We decided to triple my wife’s potential exposure to the coronavirus. It seemed like the sensible thing to do. This decision saw my wife go from working one to three shifts per week in the emergency department of our local hospital. This is on top of her normal GP work. As a doctor, she can make a real difference as the pressure piles onto the health service as this epidemic unfolds.

The downsides of this either brave or foolish decision – depending on your perspective – are obvious.

They include the risk that my wife catches the virus, or brings it home to our four children. I could also do without catching it, especially since I have asthma. We risk becoming sick and, in the worst case, we could die. With grim common-sense, the night before she went in for her first extra shift, my wife anxiously asked if we should make a will – even though we know the statistics are in our favour.

For those of us in our 30s and 40s, the risk of dying from the virus is thankfully quite low – but not negligible. It’s estimated that somewhere between 0.2% and 0.4% of this age group who catch it could die. Yet the risks for healthcare workers appear to be somewhat higher, perhaps due to the greater exposure they can receive. Hopefully, the treatments already being discovered will soon hugely improve all such grim reckonings. Thankfully, the risks to children already appear to be extremely low.

My wife’s mother, who is in her 70s, is now cocooned in an apartment to the side of our house. Her welfare is our greatest concern, and we are taking every precaution.
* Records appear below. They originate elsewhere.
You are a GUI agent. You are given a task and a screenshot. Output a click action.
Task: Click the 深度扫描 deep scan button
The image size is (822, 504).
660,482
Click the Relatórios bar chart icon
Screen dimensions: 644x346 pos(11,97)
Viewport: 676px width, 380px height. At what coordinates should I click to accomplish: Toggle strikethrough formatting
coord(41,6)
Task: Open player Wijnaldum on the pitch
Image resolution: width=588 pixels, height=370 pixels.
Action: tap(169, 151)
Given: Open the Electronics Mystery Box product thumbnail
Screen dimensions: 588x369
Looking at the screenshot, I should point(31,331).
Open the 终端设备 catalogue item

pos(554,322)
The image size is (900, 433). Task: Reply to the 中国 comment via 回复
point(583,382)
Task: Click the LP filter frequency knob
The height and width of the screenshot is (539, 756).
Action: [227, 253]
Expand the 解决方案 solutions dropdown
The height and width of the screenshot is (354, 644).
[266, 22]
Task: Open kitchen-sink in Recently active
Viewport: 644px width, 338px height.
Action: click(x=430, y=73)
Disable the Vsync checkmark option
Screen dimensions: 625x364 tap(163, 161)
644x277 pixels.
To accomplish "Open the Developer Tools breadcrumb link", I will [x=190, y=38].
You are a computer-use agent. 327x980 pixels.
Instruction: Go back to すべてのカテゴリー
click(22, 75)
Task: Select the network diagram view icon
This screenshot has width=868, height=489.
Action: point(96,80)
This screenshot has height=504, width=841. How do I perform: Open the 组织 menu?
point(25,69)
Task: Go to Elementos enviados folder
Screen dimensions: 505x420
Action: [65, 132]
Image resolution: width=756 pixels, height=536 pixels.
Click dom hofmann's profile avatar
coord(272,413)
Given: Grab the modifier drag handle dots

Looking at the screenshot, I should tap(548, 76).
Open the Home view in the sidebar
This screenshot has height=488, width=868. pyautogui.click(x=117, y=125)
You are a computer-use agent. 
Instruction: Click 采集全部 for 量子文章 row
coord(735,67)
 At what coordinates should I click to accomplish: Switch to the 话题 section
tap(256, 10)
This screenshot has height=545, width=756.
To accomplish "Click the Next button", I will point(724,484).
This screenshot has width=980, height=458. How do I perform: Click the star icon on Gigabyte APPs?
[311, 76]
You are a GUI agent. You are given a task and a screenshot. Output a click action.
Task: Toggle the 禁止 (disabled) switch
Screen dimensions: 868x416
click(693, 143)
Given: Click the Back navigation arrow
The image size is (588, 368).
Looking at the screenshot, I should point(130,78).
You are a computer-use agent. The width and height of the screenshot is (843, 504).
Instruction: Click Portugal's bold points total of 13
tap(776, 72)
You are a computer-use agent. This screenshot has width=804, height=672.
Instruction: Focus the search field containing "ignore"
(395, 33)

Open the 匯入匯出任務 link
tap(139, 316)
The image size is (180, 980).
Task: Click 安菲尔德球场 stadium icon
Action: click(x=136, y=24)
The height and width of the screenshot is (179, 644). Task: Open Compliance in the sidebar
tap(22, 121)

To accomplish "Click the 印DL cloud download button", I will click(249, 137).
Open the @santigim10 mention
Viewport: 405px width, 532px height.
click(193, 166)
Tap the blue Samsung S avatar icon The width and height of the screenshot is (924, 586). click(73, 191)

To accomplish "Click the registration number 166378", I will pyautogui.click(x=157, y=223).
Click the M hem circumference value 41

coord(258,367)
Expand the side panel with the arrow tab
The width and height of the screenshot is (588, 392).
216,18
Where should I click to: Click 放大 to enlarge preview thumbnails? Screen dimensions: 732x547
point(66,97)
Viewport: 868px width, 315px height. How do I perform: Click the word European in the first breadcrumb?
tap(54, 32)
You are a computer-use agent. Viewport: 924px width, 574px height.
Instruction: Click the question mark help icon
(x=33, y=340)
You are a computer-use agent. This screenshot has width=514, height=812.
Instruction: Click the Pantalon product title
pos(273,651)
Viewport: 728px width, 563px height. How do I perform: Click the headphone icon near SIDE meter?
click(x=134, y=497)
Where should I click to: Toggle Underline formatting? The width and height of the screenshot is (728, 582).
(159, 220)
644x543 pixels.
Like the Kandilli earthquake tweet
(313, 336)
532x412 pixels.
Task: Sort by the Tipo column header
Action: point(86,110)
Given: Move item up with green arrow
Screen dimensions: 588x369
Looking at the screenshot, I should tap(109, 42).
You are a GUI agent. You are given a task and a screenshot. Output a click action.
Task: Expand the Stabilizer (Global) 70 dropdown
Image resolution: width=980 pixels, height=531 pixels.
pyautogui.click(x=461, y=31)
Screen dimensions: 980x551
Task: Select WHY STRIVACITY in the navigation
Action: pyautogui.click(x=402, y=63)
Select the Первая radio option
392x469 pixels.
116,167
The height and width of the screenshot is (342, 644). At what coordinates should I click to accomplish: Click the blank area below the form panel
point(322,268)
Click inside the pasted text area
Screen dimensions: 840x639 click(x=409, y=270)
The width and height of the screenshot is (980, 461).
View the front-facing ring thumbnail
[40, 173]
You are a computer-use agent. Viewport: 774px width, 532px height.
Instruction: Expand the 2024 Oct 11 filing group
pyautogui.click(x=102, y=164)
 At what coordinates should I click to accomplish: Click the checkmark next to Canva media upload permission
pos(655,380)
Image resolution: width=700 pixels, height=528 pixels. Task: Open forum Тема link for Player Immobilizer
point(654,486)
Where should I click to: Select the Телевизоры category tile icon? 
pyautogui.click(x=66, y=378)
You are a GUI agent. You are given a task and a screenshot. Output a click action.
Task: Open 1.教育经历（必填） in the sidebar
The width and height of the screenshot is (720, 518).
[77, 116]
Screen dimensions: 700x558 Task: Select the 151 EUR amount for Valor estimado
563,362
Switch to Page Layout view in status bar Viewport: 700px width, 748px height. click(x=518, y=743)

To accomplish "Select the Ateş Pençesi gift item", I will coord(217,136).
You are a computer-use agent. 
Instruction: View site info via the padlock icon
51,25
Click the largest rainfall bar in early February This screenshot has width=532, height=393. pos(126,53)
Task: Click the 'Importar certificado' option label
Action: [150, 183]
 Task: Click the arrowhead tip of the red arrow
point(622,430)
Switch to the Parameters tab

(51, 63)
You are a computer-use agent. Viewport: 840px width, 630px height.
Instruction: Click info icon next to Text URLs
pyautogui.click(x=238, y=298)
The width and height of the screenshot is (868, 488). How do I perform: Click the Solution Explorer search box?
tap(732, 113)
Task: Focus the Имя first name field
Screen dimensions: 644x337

We also bade my parents farewell, knowing that the kids might not see them in person for weeks, or perhaps months. The fears of the older generation are entirely rational, given the higher risks they face. We owe it to them, and to others who are already unwell, to be as careful as possible. A daily chore for our kids is to disinfect the door handles and other items around the house.

When my wife comes home from work, myself and the older kids distract our one year old – who would be unable to understand why her returning mother could not cuddle her as normal. We stay in one room, playing with her, while my wife sneaks upstairs for a shower, before putting the scrubs she wore at work in a hot wash. Only then does she embrace the kids.

Just last week, I overheard English tourists loudly dismissing the whole coronavirus thing as a media invention, a thing of nothing, akin to the winter flu. They are on a journey towards reality. For we all saw this virus as something distant, abstract and uncertain until recently.

Now, the risks from this malevolent virus are undeniable to all but the most obtuse. Just this week, the news came that a first cousin of mine had tested positive for Covid-19 having contracted it here in Cork. This thing spreads with great ease, shutting down modern civilisation as it goes.

The kids’ lives have been turned upside-down. They are now removed from their beloved grandparents. Their school is shut, and playdates are banned. The first day of home schooling came after St Patrick’s Day. They kids set up their desks carefully. I went onto the app, where their teachers had already designated work. The older two settled into their new routine with relative ease, but our five-year-old struggled with this strange new reality. Break time came and I joined the kids for a race up and down the laneway that leads to our house.

After ‘big lunch’, my eldest daughter finished her work and then took on the role of schoolteacher to her little sister with some relish. She adeptly helped her with reading and writing. Her little sister relished the attention, and suddenly it all seemed like a game to her, with her older sister playing teacher. They even started calling me the principal. Yet a home school principal’s life can be hard, especially when working from home – or trying to.

Our local town is now eerily quiet, with closed pubs, restaurants and playgrounds. Once bustling supermarkets have become desolate places where a few nervous shoppers coyly avoid proximity, as warning messages blare out on the loudspeaker. Flights are grounded and holiday plans are shelved, while stock markets implode and fear gains ground. Our family’s world has shrunk to our house and garden. We have cheerfully met this adversity so far. It’s best to roll with it, and welcome this reminder that humans are not masters of our destiny, but supplicants to it; fragile creatures who need the medicine of hope.